POTENZA - Quella colata di formaggio fuso sul pane croccante fa parte dei suoi ricordi d’infanzia. Sapori impressi nelle papille gustative al grido di «impiccalo, impiccalo». Ma anche nell’arte di arrangiarsi, quando bisognava far pendere il caciocavallo su una fonte di calore per «estrarne» la crema da spalmare: una volta un ramo d’albero, un’altra un bastoncino, un filo di rame, una stecca di fortuna. Gocce di memoria - per dirla alla Giorgia - raccolte a Pignola (Potenza), suo paese d’origine, e trasformate anni dopo in un mare di business. Saverio Mancino, imprenditore lucano trapiantato da anni a Roma, ha fatto del «caciocavallo impiccato» il suo marchio di fabbrica. Ma nel vero senso della parola. È il nome di un prodotto ideato e appena brevettato dalla sua azienda, Mylandinbox Srl.
Si tratta di un kit che costituisce il «patibolo» della provola. A casa, in giardino o nel ristorante. La struttura, con la sua geometria elegante e non «invasiva», è costituita da tutto ciò che serve per reggere il caciocavallo, appenderlo sulla griglia, al di sotto della quale arde il fuoco, e aspettare che si sciolga il formaggio senza rischiare di fare pasticci o scottarsi. Per poi raccoglierlo comodamente su una classica bruschetta e addentarla o servirla. «Ricordo che da piccolo - racconta Mancino - rimanevo incantato a guardare il formaggio sciogliersi fino a quando non cedeva alla lama affilata dell’anziano, che con facile destrezza lo spalmava su una fetta di pane appena abbrustolito. Vivendo a Roma mi è venuta un po’ di nostalgia e per questo, qualche anno fa, sono tornato a celebrare quest’antico rito in occasione di cene e feste con gli amici più cari. Sono stati loro, scherzando, a propormi di portare questa tradizione in tutto il mondo. Io li ho presi sul serio». Ha alzato il suo bicchiere di vino davanti alla brace e ha risposto: «Impicchiamolo!». Sì, ma come? Ecco l’idea di un kit, messo a punto dalla sua «esperienza sul campo», condividendone lo sviluppo imprenditoriale con i suoi soci Corrado De Luca, Federico Leproni, Stefano Corrente, Sergio Bernardi, Michela Mancino, Giulio Caselli e Michele Franzese. «Il sistema - spiega Mancino - è tarato per essere utilizzato anche al chiuso perché è antifumo. È ideale per ogni location, pure per un ristorante elegante e di classe, offrendo l’opportunità di valorizzare un’antica tradizione lucana e del Sud Italia ma con un approccio innovativo».

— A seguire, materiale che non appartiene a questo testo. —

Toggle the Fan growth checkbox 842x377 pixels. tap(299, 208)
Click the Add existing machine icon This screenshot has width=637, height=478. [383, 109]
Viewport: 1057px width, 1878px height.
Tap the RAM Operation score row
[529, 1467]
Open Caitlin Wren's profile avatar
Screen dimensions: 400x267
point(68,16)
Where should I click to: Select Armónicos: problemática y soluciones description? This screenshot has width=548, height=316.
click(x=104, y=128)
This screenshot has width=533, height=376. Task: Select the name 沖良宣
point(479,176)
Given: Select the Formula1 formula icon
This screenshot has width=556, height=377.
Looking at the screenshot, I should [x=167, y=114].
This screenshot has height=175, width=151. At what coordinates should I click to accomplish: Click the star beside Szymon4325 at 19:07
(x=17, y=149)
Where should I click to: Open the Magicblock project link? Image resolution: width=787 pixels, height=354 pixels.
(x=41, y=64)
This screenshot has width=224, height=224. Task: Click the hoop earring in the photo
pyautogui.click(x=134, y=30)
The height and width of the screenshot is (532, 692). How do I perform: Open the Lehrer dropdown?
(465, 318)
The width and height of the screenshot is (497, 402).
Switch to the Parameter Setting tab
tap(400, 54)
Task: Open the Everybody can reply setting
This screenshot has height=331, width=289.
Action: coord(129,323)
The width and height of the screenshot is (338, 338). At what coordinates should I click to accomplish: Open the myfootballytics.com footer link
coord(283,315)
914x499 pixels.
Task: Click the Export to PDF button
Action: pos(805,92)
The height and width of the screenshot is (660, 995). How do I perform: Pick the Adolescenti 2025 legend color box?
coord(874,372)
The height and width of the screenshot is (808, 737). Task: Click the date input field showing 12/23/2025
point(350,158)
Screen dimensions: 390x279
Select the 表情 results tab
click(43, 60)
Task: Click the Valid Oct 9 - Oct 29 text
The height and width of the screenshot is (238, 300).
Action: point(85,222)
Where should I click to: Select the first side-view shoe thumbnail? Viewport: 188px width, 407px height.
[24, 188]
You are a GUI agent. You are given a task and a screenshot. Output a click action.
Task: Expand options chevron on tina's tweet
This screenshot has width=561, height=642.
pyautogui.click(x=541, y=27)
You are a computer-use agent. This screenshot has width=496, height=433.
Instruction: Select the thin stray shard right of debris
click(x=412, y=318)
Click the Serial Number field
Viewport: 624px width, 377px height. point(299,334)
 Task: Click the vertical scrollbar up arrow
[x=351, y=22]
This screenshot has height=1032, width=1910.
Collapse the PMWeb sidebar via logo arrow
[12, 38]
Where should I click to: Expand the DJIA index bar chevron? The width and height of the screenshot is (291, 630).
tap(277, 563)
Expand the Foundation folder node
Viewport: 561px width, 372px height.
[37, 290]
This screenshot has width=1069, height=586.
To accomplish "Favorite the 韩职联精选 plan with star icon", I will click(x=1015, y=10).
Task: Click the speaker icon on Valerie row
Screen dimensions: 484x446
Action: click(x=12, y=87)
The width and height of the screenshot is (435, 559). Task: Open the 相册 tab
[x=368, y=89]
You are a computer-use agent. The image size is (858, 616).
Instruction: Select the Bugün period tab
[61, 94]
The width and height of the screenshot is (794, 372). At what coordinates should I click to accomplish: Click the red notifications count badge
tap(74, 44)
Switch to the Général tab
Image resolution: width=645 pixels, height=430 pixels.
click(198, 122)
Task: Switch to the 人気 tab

Non è stato semplice tradurre l’idea in un manufatto efficace, maneggevole e facilmente trasportabile: «Non riuscivamo - conferma Mancino - a trovare un produttore che lo realizzasse. Pensavamo in acciaio o in vetroresina, ma alla fine abbiamo trovato la soluzione nella nostra terra, in Basilicata. Ci siamo rivolti alla falegnameria Salandra di Acerenza che ha plasmato il «patibolo» del caciocavallo completamente in legno. Funzionale e anche carino da vedere». Da qualche mese fa bella mostra di sé - e delizia i palati dei commensali - in diversi ristoranti tra Roma, Milano, Firenze, Stoccolma e Monaco di Baviera. Un successo. Se è vero che l’appetito vien mangiando, per Mancino si prospettano altri sviluppi legati al caciocavallo: «Puntiamo al mercato internazionale - dice -. Intanto stiamo lavorando per dare vita al primo bistrot dedicato al prodotto e pensiamo a una ricetta gourmet con formaggio filante, uovo fritto all’olio di peperone crusco». Per un’esplosione di lucanità da esportare.